How does our hearing of actual voices work? I've got no idea. Presumably what we most need to steer away from, in our theorising, is any primitive conception of a sequence of energetically defined 'auditory stimuli' being transformed into a genuine 'auditory experience'. That way lies mere cognitive psychology and the mess it makes of relating physical to psychological as one of relating
outer to inner. ... But way back to the Gestalt psychologists we already had in play some more intriguing ideas of figure and (back)ground, and a little more recently we have the important but difficult ideas of correlative constancy and transformation (e.g. from Gibson).

Kohler's Ghost
Let's start with the not very illuminating but somewhat unassailable notion that sometimes we hallucinate what we expect to hear. The mother 'hears' her crying baby. You 'hear' your name being called in the street. This particularly tends to happen in hypnopompic and hypnogogic states. Waking up, 'clear as a bell', your friend is calling your name. (Except she's not.) But... so far so nothing.
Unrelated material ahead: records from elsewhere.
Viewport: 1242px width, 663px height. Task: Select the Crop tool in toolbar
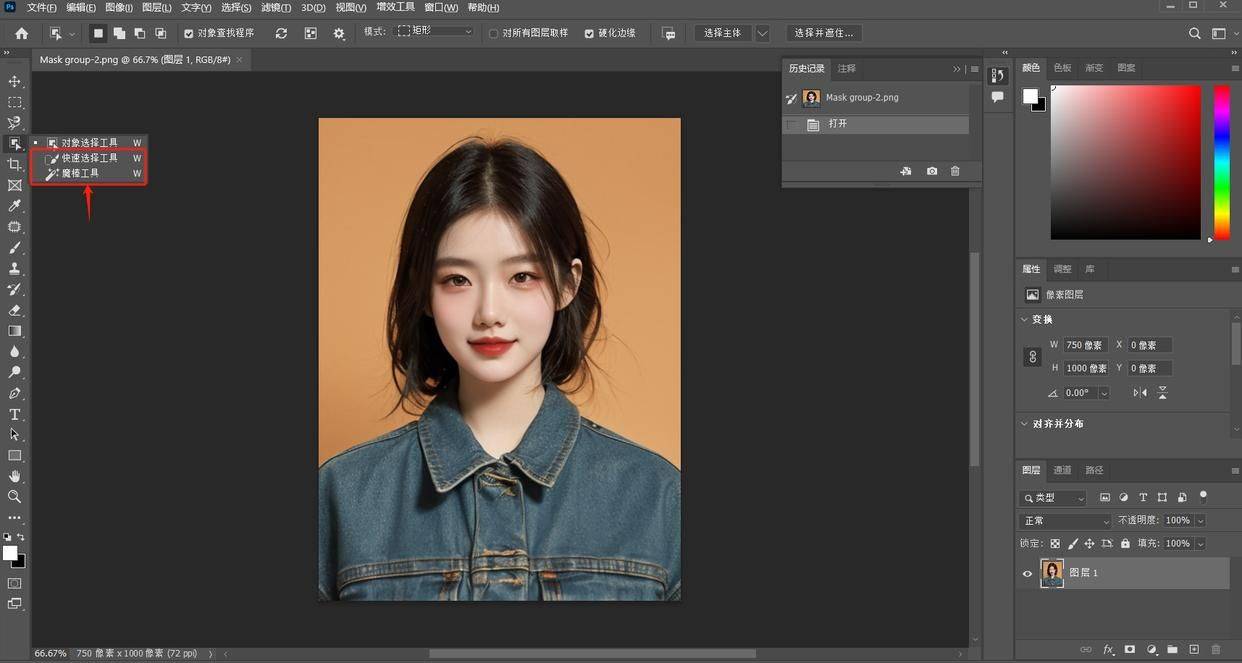click(15, 164)
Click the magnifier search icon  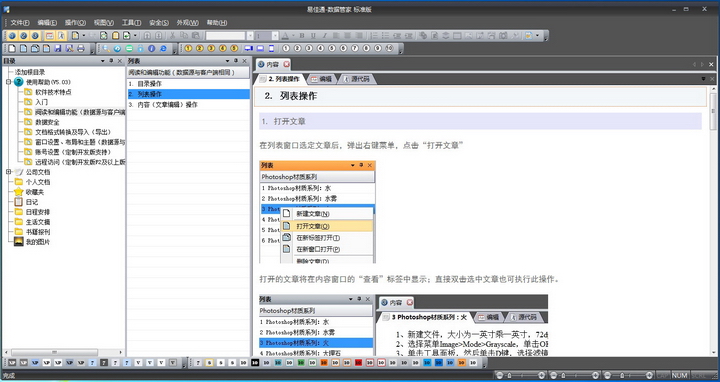(x=106, y=48)
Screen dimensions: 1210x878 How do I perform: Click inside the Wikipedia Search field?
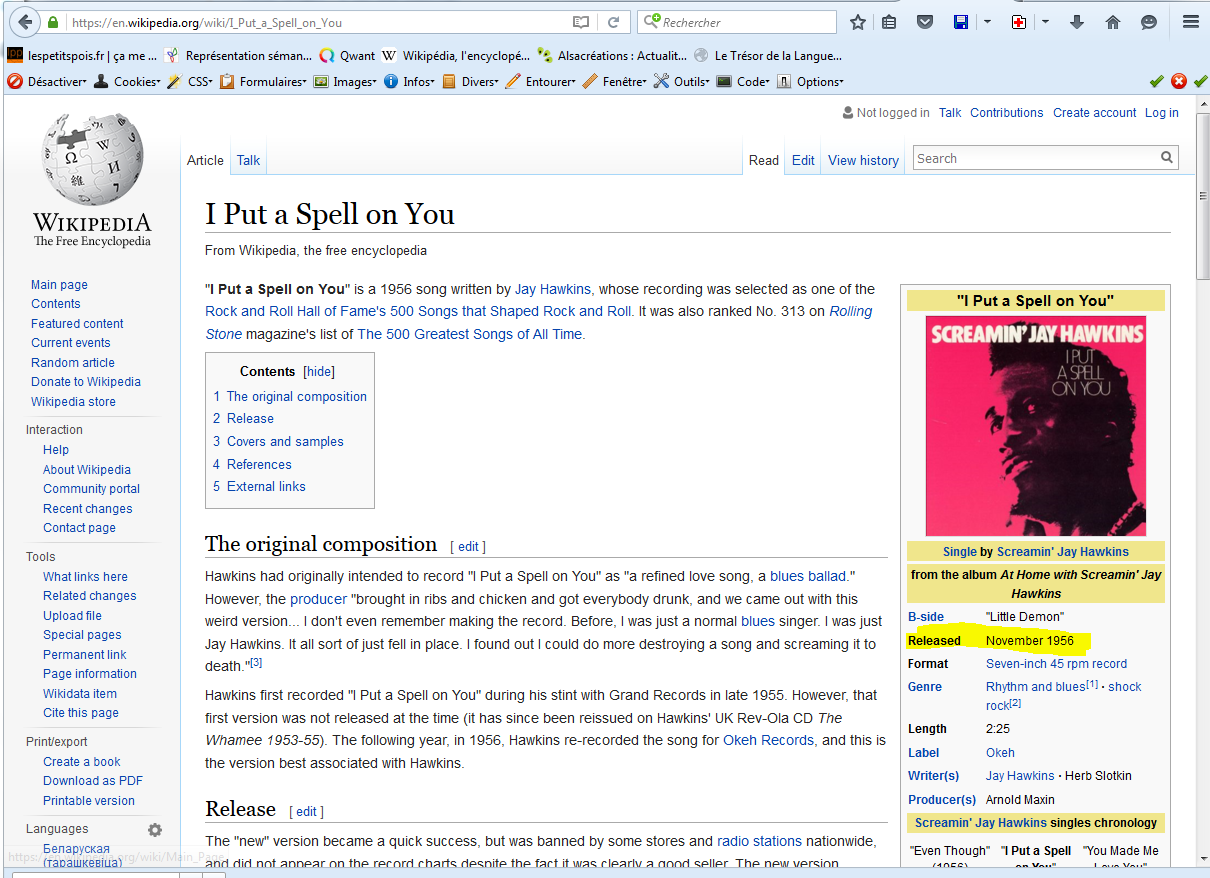1034,158
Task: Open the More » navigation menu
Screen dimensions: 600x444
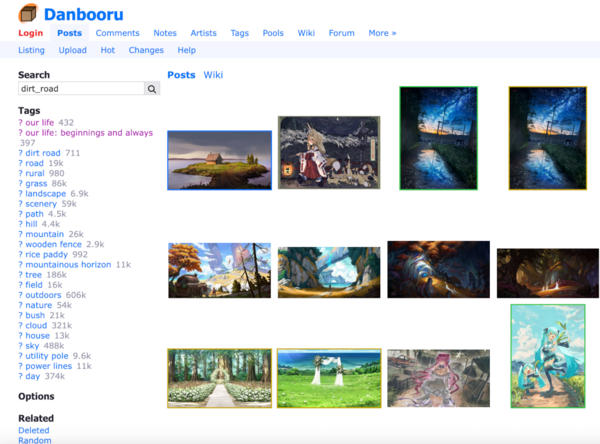Action: click(x=382, y=33)
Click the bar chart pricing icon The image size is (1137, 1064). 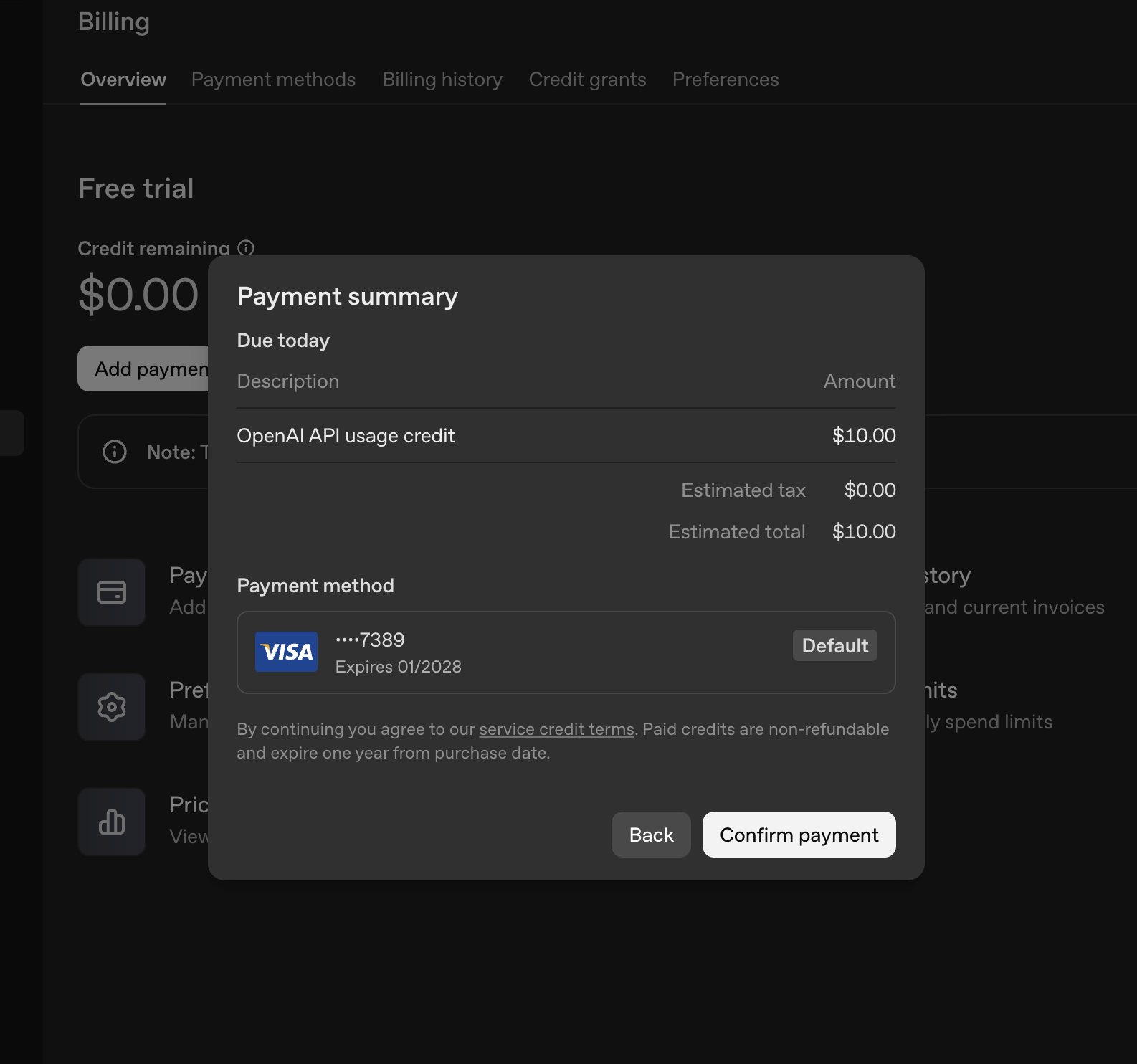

This is mere observation; it's not any kind of theory. For: why should we hear what we expect to hear? Anyone who's had this experience will know that it really isn't just a matter of misinterpreting auditory stimuli. (Yeah, I know, that whole idea that perception is a matter of interpreting auditory stimuli is in any case just a cognitivist's confused fantasy... But my point here is just to make clear that: the hallucination of your name being called or your baby crying really can just happen when there's no actual vaguely similar sound going on at all; it can happen in total silence.)

The answer I've touted before (here and here - mainly about visual and movement hallucination) is that a hallucination is a 'negative of an expectation'. You approach the static escalator. You know it's static (in the sense that you would say 'it isn't moving' if someone asked you), but yet in your lived body resides an expectation of movement from the escalator, which expectation manifests itself in your still habitually and automatically readying yourself for it by pushing yourself forward more than normal - so as to join in the forward movement in a smooth way (so in this sense you don't know it isn't moving). One might say: the static escalator seems, for a moment, to be moving backwards.

This example is supposed to help us grasp how what one might think is rightly described as a total
Gibson's Ghost
absence of stimulus can yet manifest as an experience which is the negative of an expectation. You expect - in your lived body if not in your noggin - the escalator to move forward. It doesn't. Yet you ready yourself habitually - and this results in an hallucination of backward movement.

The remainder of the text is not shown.